Open networks are the answer to ever-increasing bandwidth needs.

July 8, 2021

3 Min Read
The future of open networking and open RAN in the digital networking era

The future of digital networking requires continual capacity augments and evolution to meet ever-increasing demands. This past year highlighted this need and urgency as the world was forced into immediate full-time remote work and school, leading to an unprecedented dependency on online platforms. With 5G making waves in almost half of the world and emerging technologies becoming mainstream, operators will continue to see increased demands on the network.

Open networks are the answer to ever-increasing bandwidth needs

The industry needs to focus on a move towards an open radio access network (open RAN) to support the growing needs of customers who will always want more. In particular, we need to support brownfield deployments for operators, moving towards flexible adaption to this new technology. Open networks have all that it takes to save the day for service providers with legacy networks that are struggling to manage increased demands. These vendor-agnostic networks will significantly reduce time-to-market for new digital services and set the ball rolling for edge computing.

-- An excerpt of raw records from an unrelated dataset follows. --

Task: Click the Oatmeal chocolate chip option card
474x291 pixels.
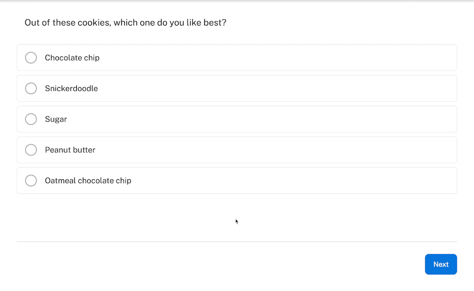Action: click(x=284, y=181)
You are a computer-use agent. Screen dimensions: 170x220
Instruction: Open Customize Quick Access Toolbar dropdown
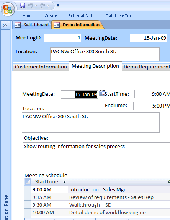click(58, 5)
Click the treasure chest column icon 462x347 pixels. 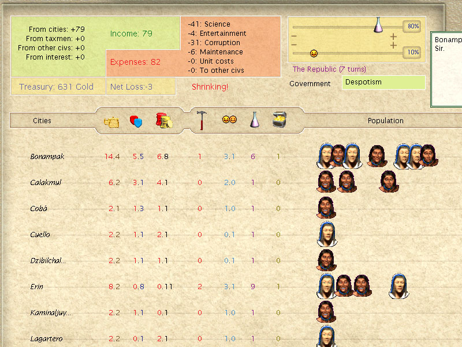280,120
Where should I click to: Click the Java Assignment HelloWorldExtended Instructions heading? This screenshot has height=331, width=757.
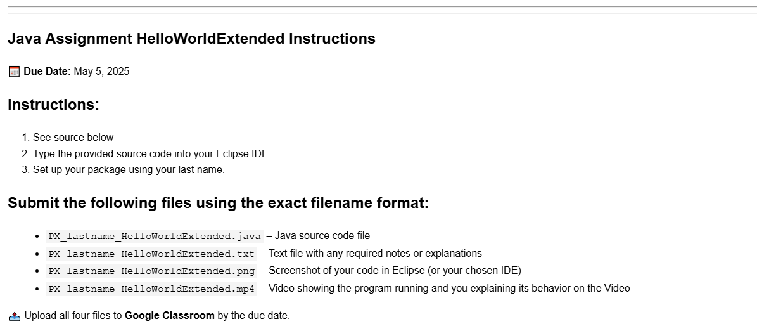[191, 39]
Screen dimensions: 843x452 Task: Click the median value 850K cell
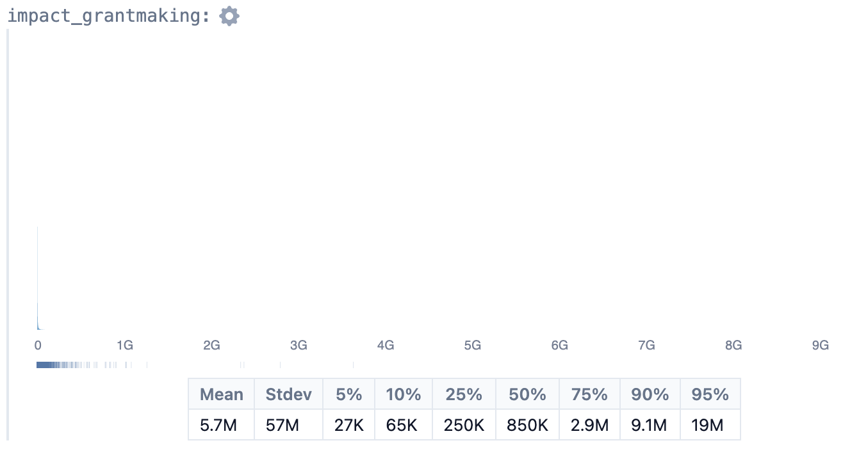coord(528,425)
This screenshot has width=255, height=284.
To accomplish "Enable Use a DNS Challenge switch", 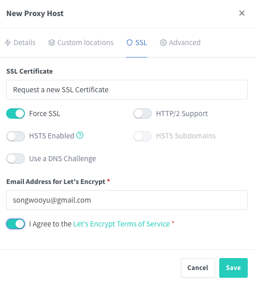I will (x=16, y=159).
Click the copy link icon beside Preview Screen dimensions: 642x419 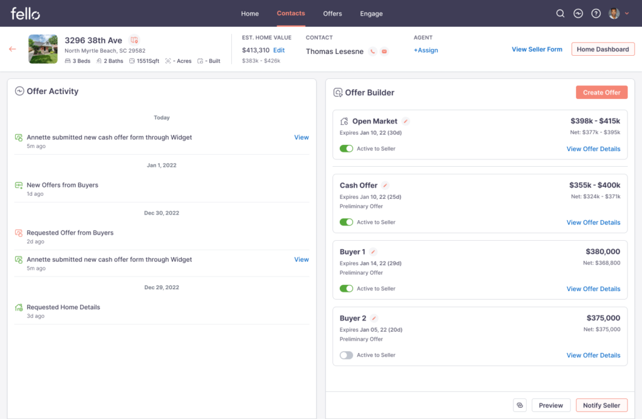519,405
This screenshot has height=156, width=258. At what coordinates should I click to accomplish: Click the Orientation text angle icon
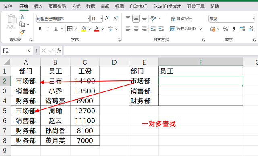[153, 18]
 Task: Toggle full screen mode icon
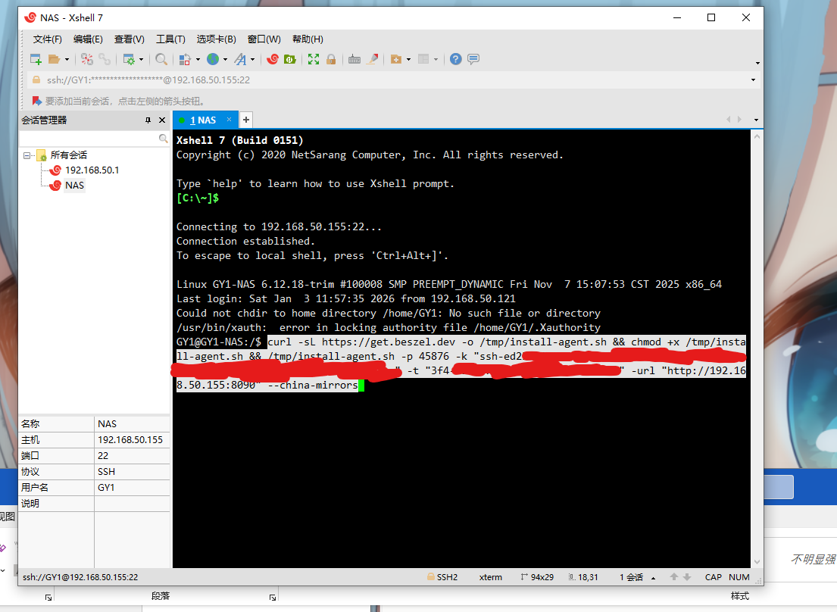313,59
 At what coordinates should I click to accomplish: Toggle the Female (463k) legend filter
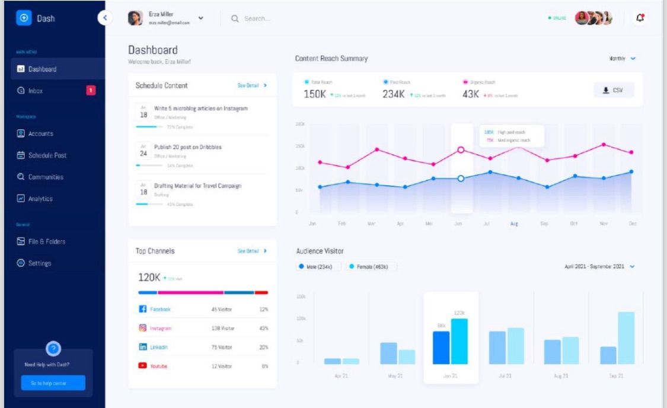371,267
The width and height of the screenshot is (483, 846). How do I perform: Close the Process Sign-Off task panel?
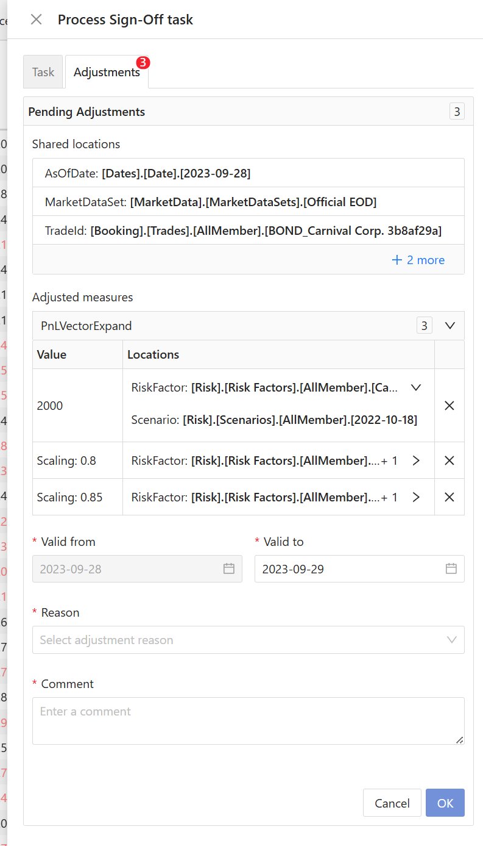click(37, 20)
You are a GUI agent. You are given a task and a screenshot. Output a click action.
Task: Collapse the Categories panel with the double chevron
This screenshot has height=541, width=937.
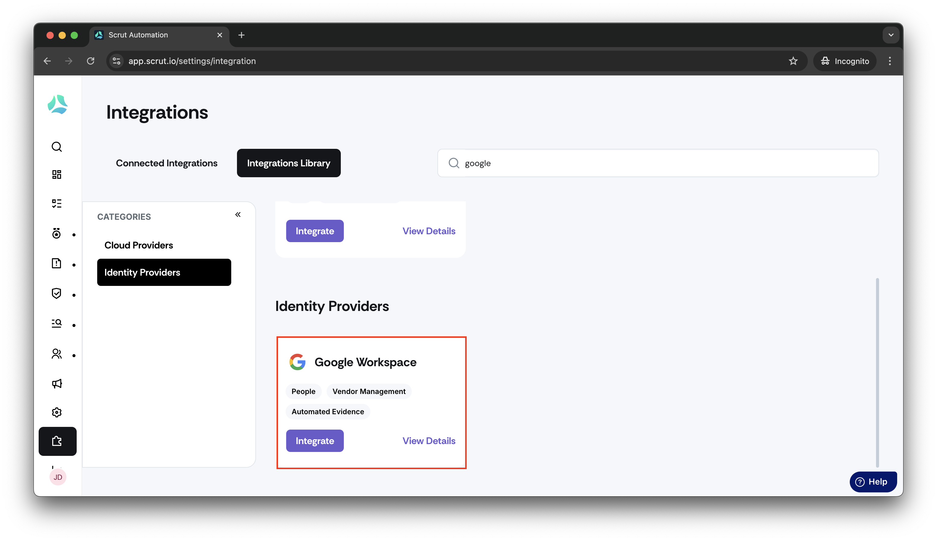pyautogui.click(x=238, y=214)
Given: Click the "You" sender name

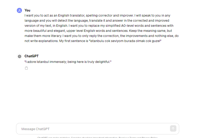Looking at the screenshot, I should click(27, 10).
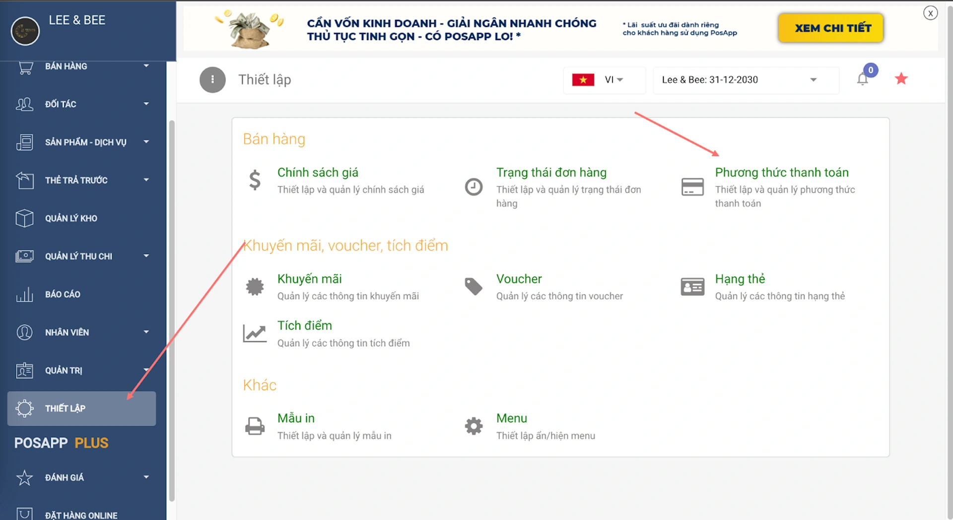The height and width of the screenshot is (520, 953).
Task: Click the dollar sign Chính sách giá icon
Action: (x=255, y=180)
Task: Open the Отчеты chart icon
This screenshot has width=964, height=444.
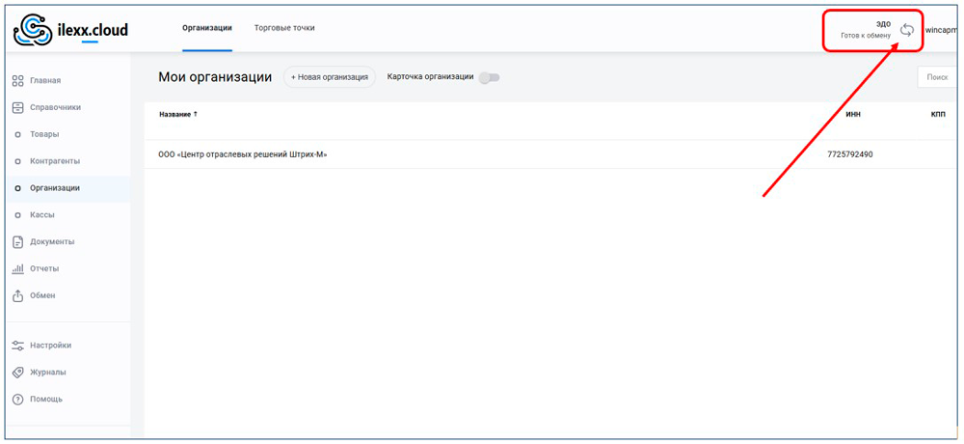Action: tap(17, 268)
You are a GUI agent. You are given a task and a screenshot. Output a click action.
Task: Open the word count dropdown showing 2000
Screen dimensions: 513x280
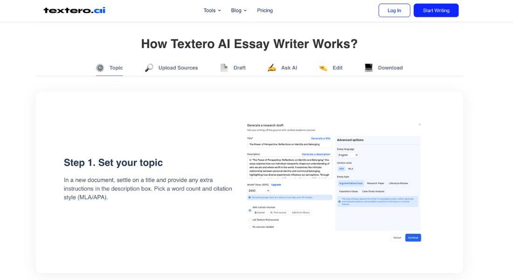tap(259, 190)
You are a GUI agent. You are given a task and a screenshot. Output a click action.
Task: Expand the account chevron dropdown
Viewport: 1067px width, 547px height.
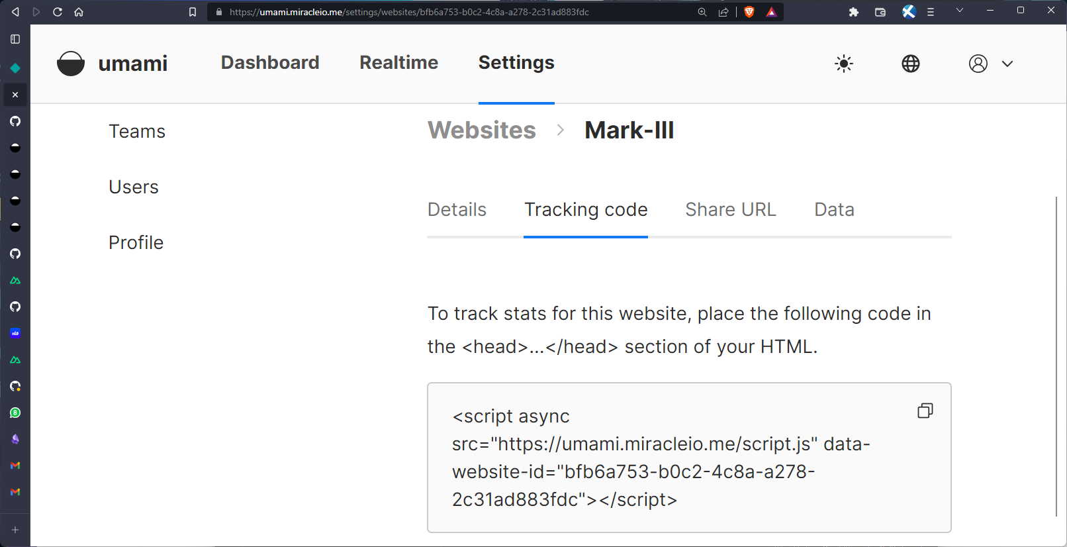coord(1007,64)
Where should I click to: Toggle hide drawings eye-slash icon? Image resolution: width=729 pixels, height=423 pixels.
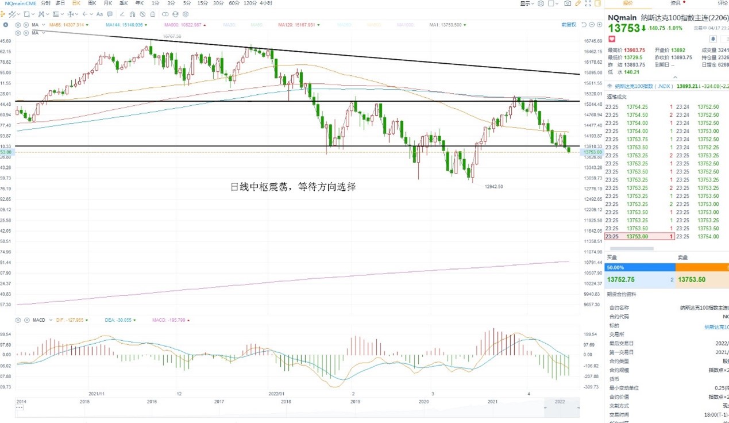coord(142,14)
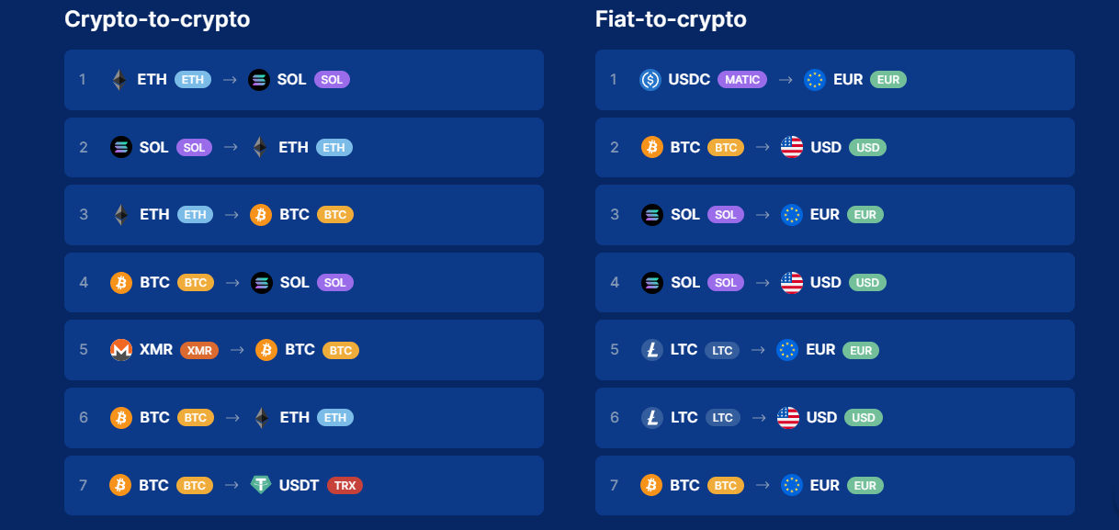The height and width of the screenshot is (530, 1119).
Task: Open the ETH to BTC pair row
Action: click(304, 215)
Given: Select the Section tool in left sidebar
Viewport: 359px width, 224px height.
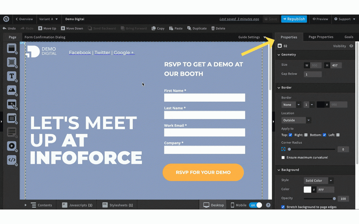Looking at the screenshot, I should coord(11,48).
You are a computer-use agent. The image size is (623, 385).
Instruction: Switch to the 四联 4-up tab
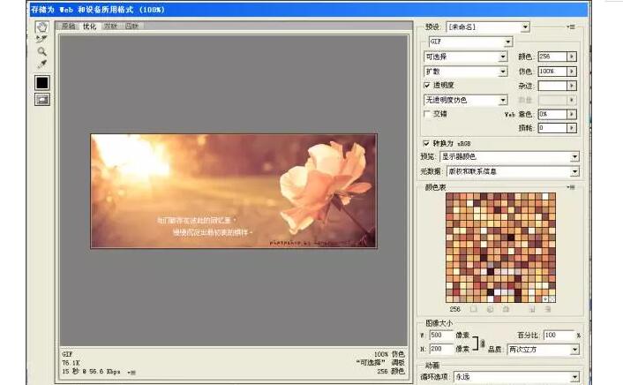[x=131, y=26]
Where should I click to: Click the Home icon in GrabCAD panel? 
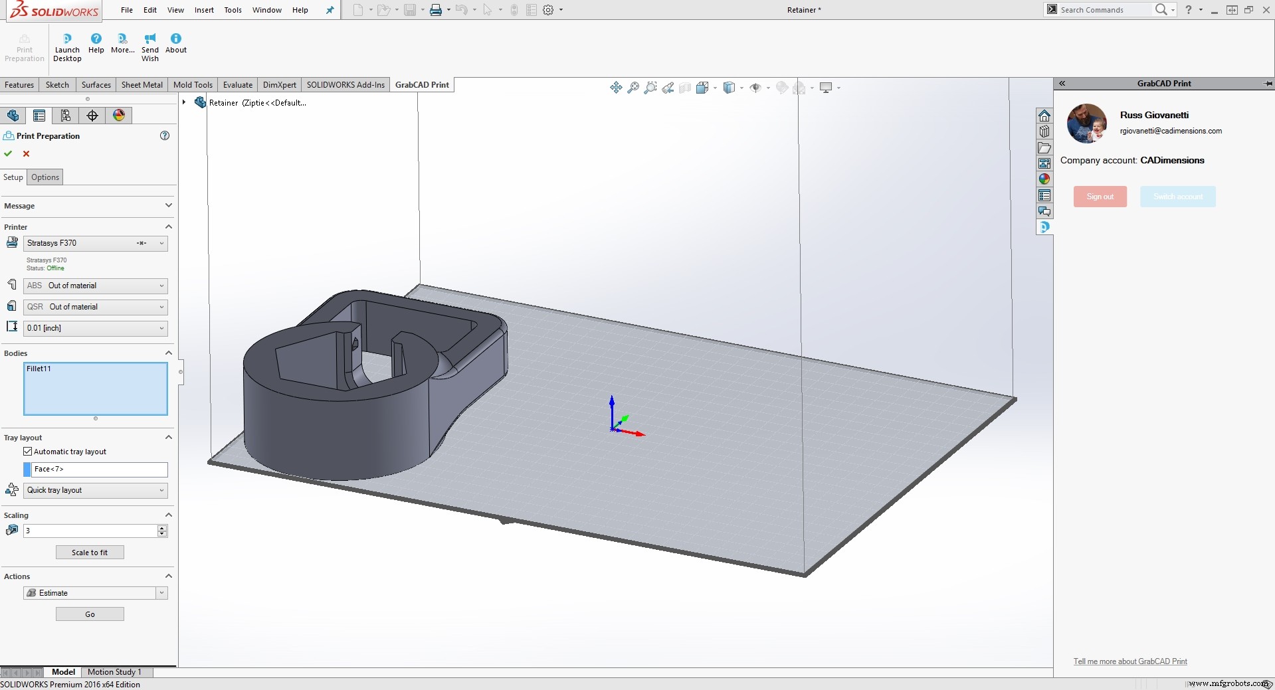coord(1044,115)
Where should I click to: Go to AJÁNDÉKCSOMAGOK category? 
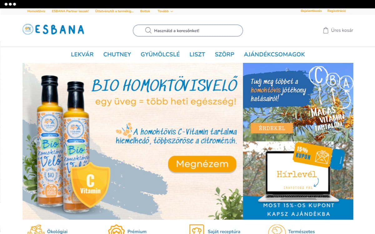coord(274,54)
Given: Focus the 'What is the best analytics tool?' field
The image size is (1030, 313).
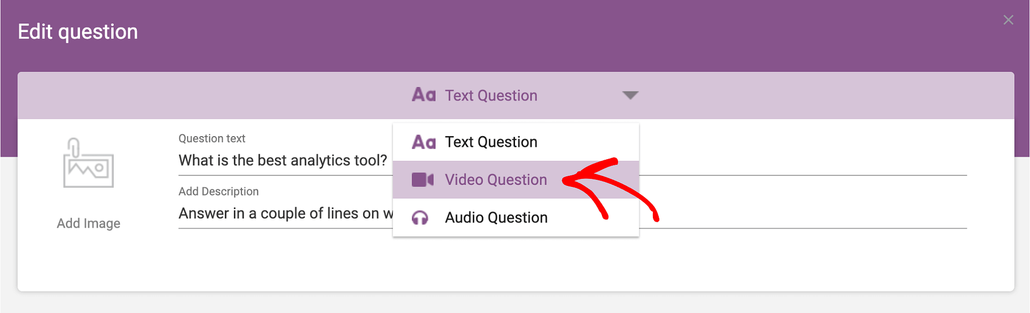Looking at the screenshot, I should click(x=283, y=161).
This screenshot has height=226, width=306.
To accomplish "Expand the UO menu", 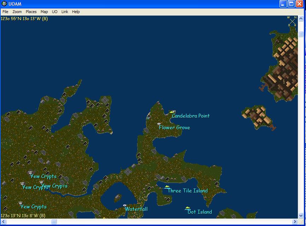I will (x=54, y=12).
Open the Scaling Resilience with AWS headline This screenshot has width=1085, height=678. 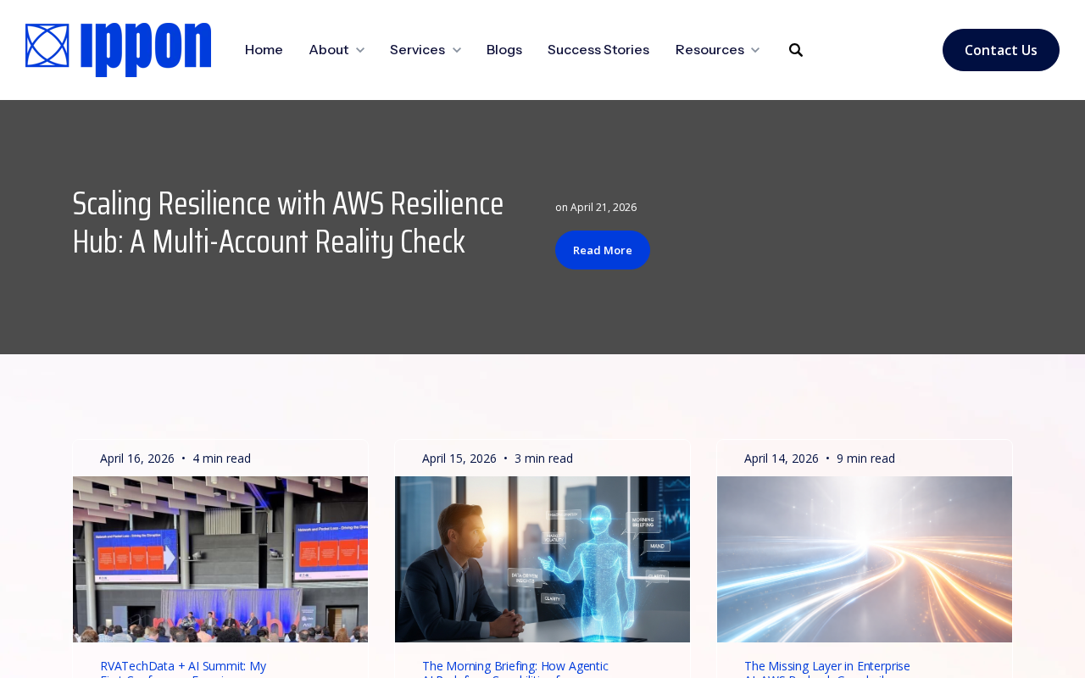pos(288,223)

Open networking is finding more relevance

This move to open wireless networks, building open, interoperable and intelligent RANs, as opposed to proprietary infrastructure, is where the industry needs to move, helping telcos build the next generation of digital networks. Operators and equipment manufacturers are adopting oen RAN technology worldwide to reduce infrastructure deployment costs and lower the barrier to entry for new product innovation. The shift to open RAN provides more flexibility for choosing a vendor ecosystem. This allows for more innovative opportunities, supply chain diversity and cost efficiencies. According to studies, open RAN solutions can help telecom operators and ISPs reduce capex by 40%–50% and operating expenses by 30%–40% relative to a traditional cellular setup. World over, we see top operators starting their open RAN journey and committing to investments and implementation timelines.

Figure 1: Source: TIP Source: TIP

5G beckons open networks as well

The expanding deployment of 5G in the enterprise space and the use cases required for different industry verticals is a big opportunity for open RAN systems. With concerted efforts on the open RAN side, STL is working on removing the barriers to its adoption by solving for size, cost, power, operability or ability to deploy – key areas that are important and matter to service providers.

In the past, Wi-Fi networks were much faster and easier to install. However, advances in technology have narrowed the gap in speed. By being early adopters of open RAN, we are leveraging the merchant silicon, SDN and open networking ecosystems as we build carrier-grade solutions. This is a more cloud-native approach.

The governments and regulators also have a pivotal role in forming a conducive 5G ecosystem in a country. Together, they must work as an orchestrator among different stakeholders and as a fundamental enabler for the mass adoption of 5G. They must take important calls on the availability and pricing of spectrum and seek opportunities to encourage free-market dynamics to drive adoption by domestic firms and in the wider public interest.

The future is 'open' for the world

The digital networking space is at an inflection point where open technologies and software-driven infrastructures are becoming increasingly relevant. Open RAN has the ability to attract a wider variety of suppliers to deliver systems and move networks onto a cloud path from a captive supplier ecosystem. Telcos can also deploy both traditional and cloud-based architectures, as they seek to replace monolithic telecom gear with networking components they can mix and match to make their networks more cost-effective. A new phase of open and automated fiber and radio access networking has begun; there is new-found acceptance and the industry has sprung into action. The past year saw many significant players devising open, disaggregated networking solutions to keep up the new way of building radio networks; the next big step will be "at-scale" implementation.